*What this task involves*
From the first line to the last, output the records exactly and drop any images.

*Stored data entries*
·····

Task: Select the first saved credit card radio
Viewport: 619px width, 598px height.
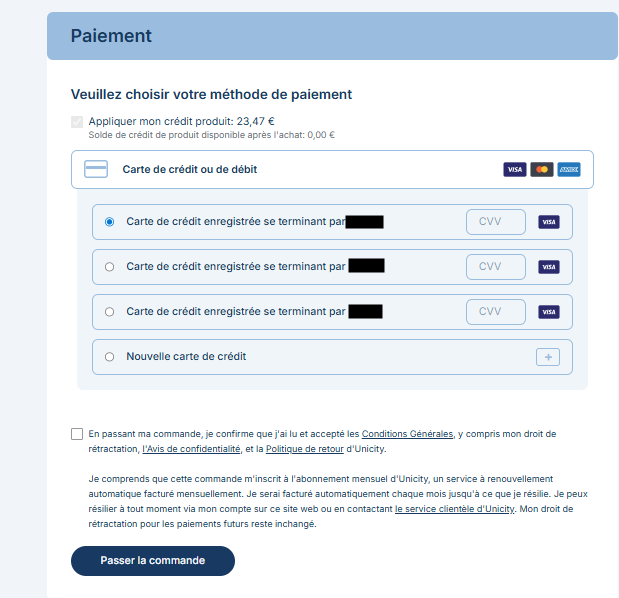Action: click(x=109, y=222)
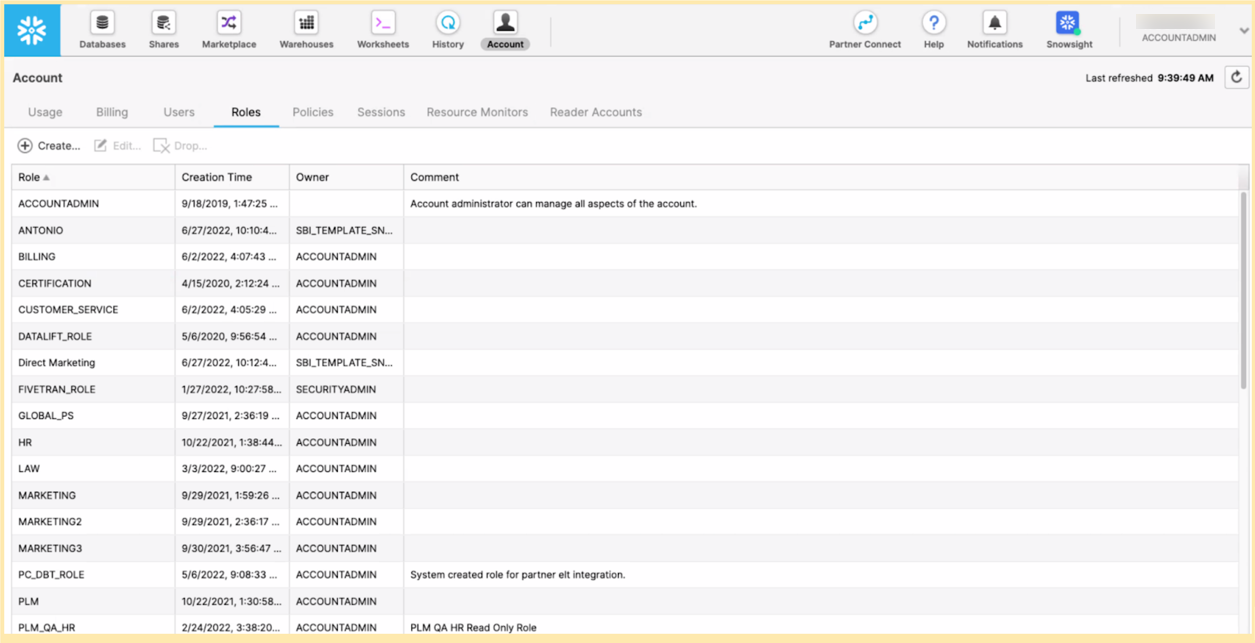
Task: Launch Worksheets from the top toolbar
Action: 383,29
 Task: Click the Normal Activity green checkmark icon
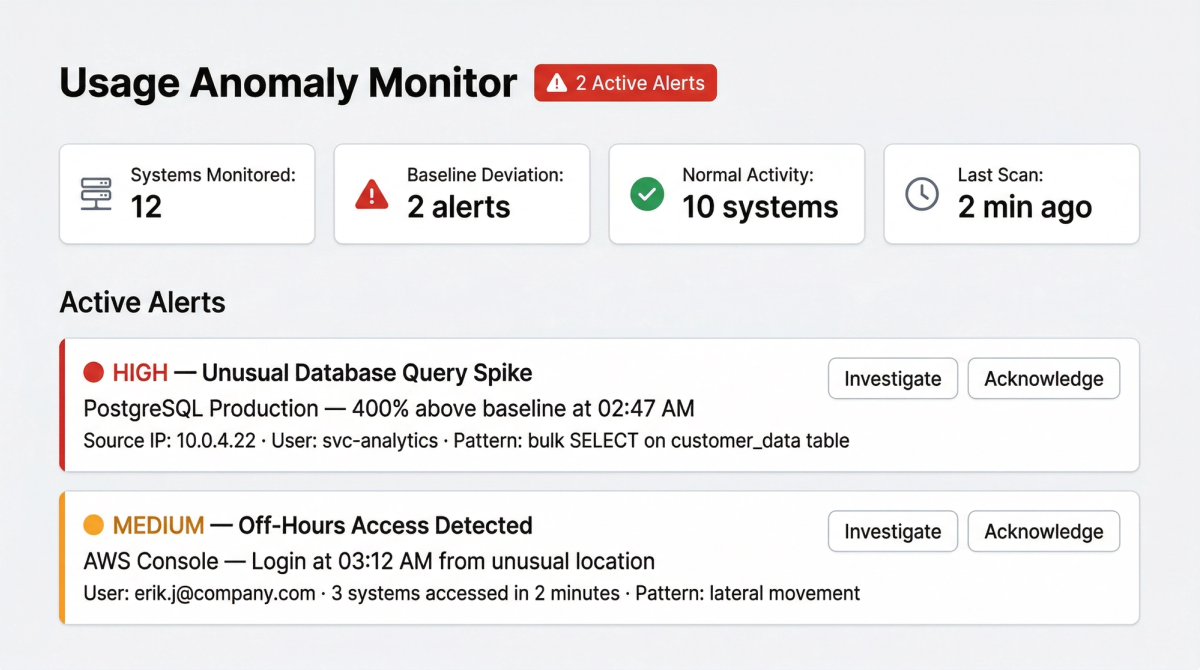pyautogui.click(x=646, y=193)
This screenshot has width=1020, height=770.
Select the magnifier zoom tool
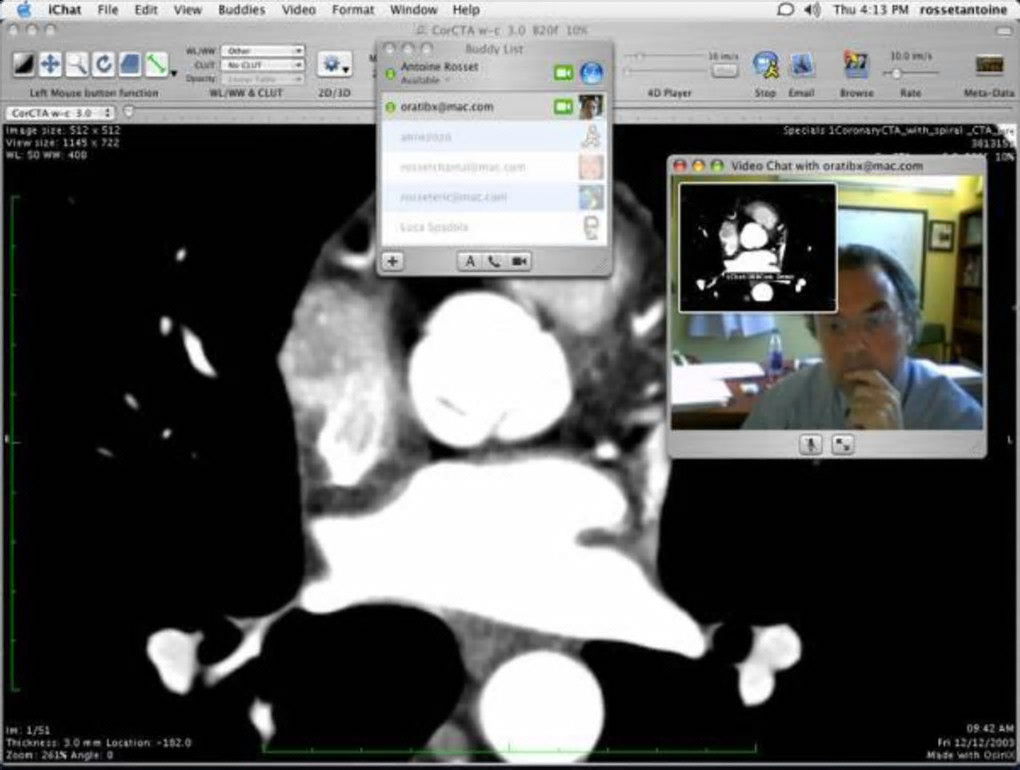[77, 65]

·····

*Solution to the exercise*
Task: Select the first saved credit card radio
Viewport: 619px width, 598px height.
Action: click(x=109, y=222)
Task: Launch Worksheets from the top toolbar
Action: 383,29
 Task: Click the Normal Activity green checkmark icon
pyautogui.click(x=646, y=193)
This screenshot has width=1020, height=770.
Select the magnifier zoom tool
[77, 65]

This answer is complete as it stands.